:: Records provided ::

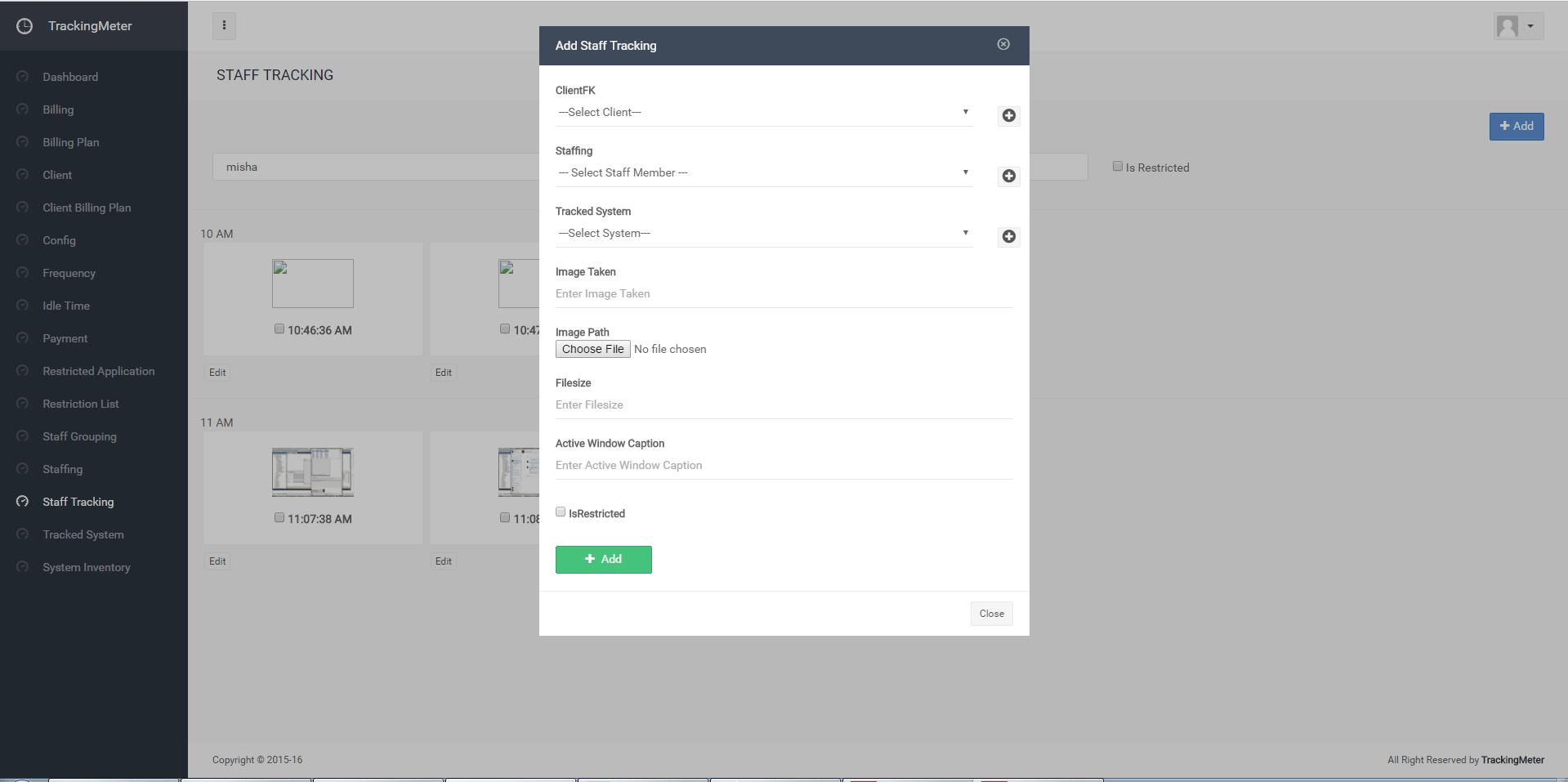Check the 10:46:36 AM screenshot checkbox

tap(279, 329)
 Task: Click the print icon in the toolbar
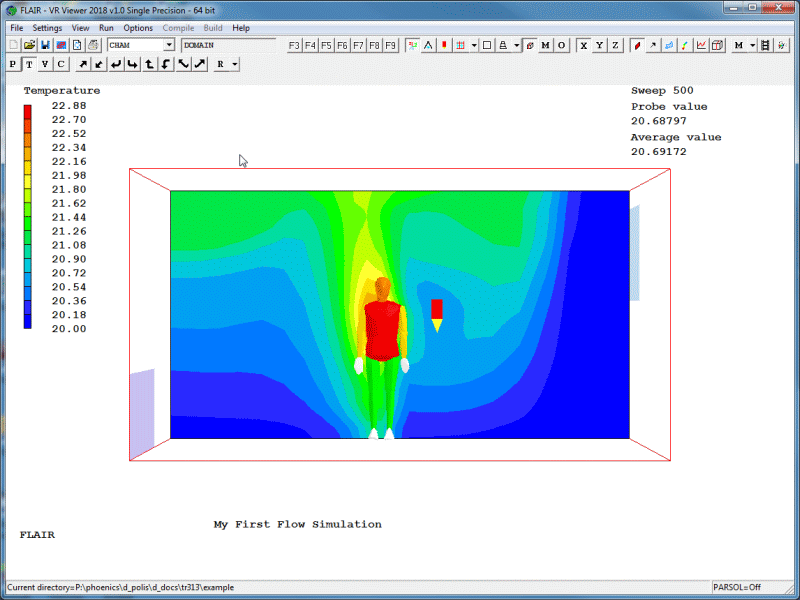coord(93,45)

:::
:: Records provided ::

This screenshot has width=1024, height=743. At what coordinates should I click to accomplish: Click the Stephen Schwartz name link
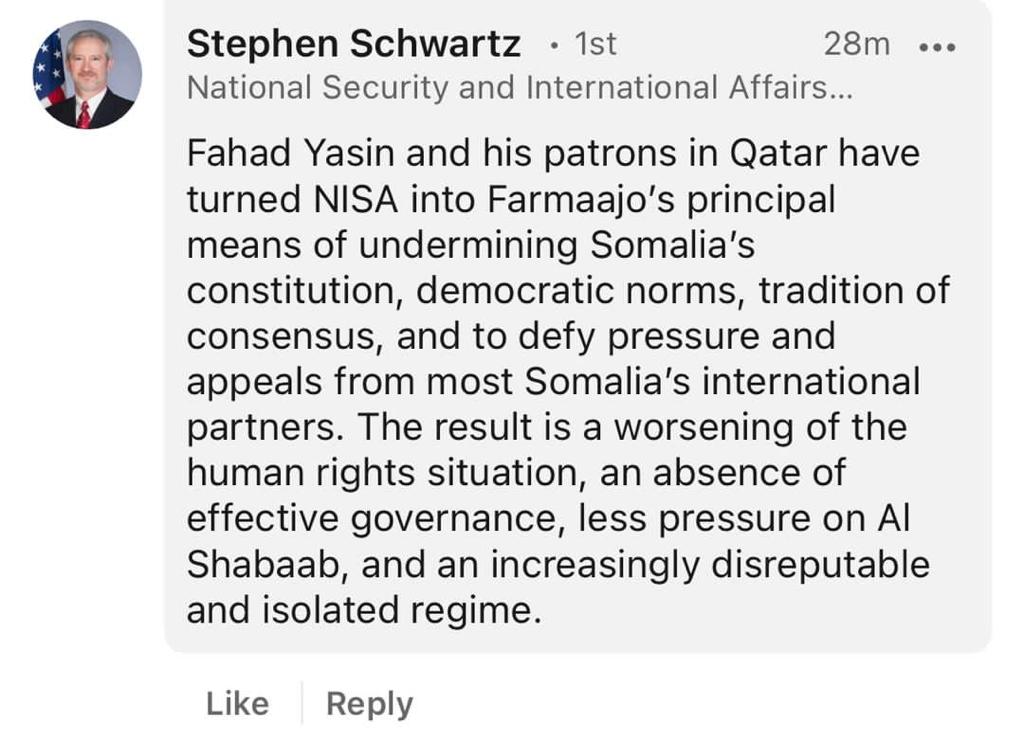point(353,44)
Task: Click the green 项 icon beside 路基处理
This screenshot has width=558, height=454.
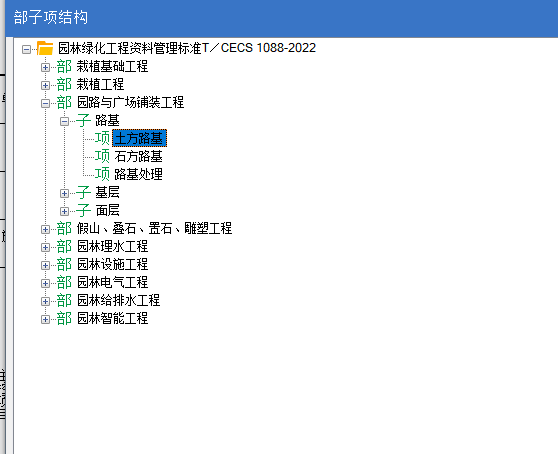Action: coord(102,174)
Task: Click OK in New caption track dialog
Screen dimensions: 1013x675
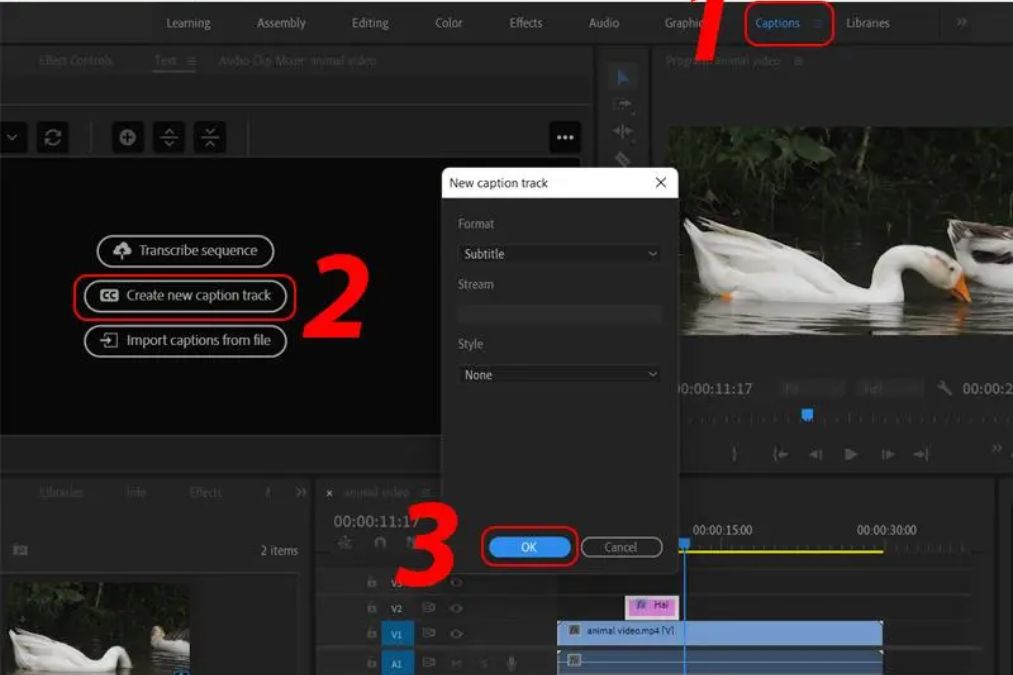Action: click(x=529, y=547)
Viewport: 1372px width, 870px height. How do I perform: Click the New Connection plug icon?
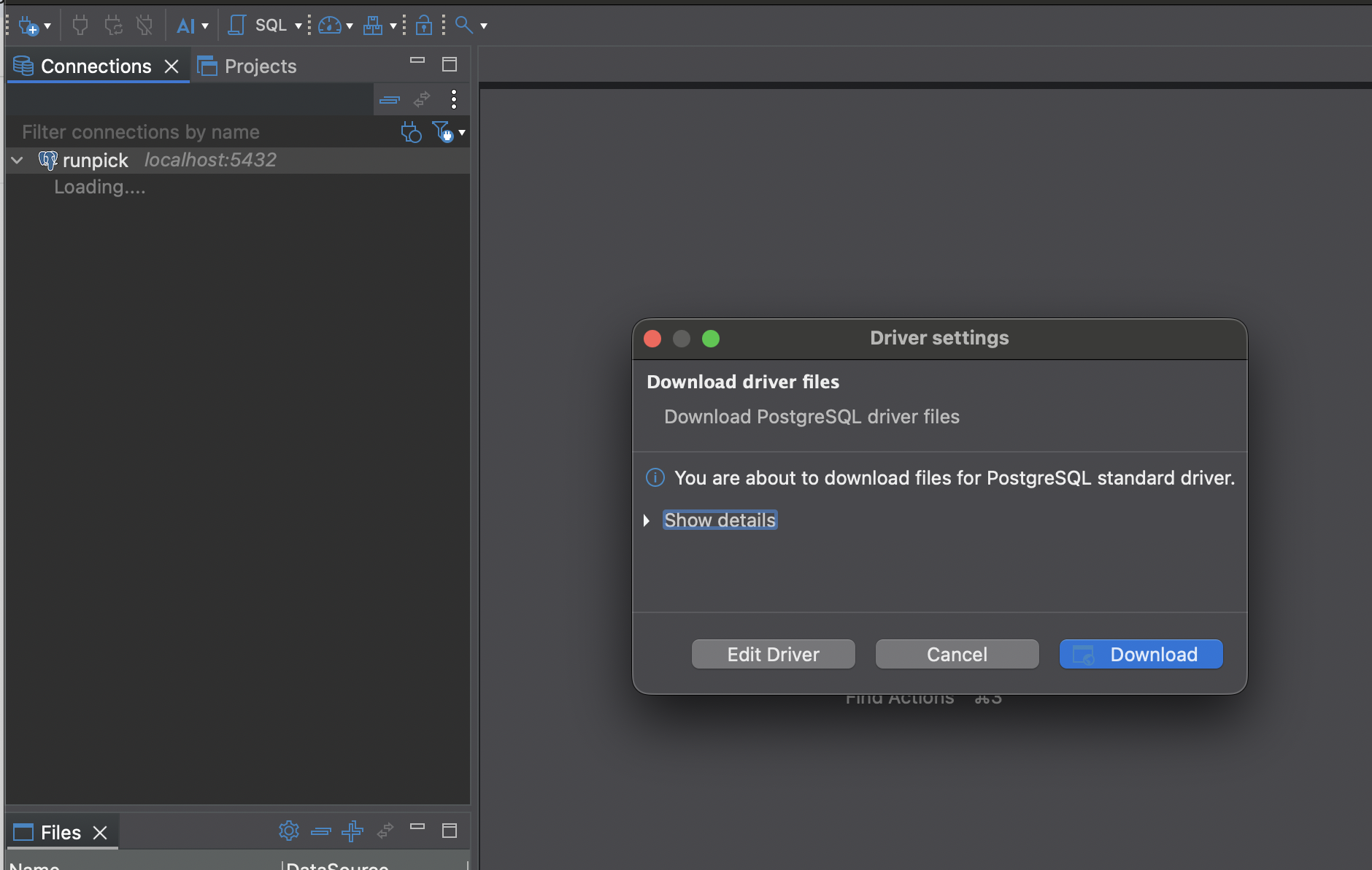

:::

**Task requirements:**
Beginning with the line above that has "This screenshot has width=558, height=454." and going on through the line that has "Viewport: 1372px width, 870px", retype every line exactly and add nothing else; drop the pictures.

**Response for this exercise:**
This screenshot has width=558, height=454.
Action: coord(102,174)
Task: Click OK in New caption track dialog
Screen dimensions: 1013x675
Action: click(x=529, y=547)
Viewport: 1372px width, 870px height. How do I perform: Click the New Connection plug icon?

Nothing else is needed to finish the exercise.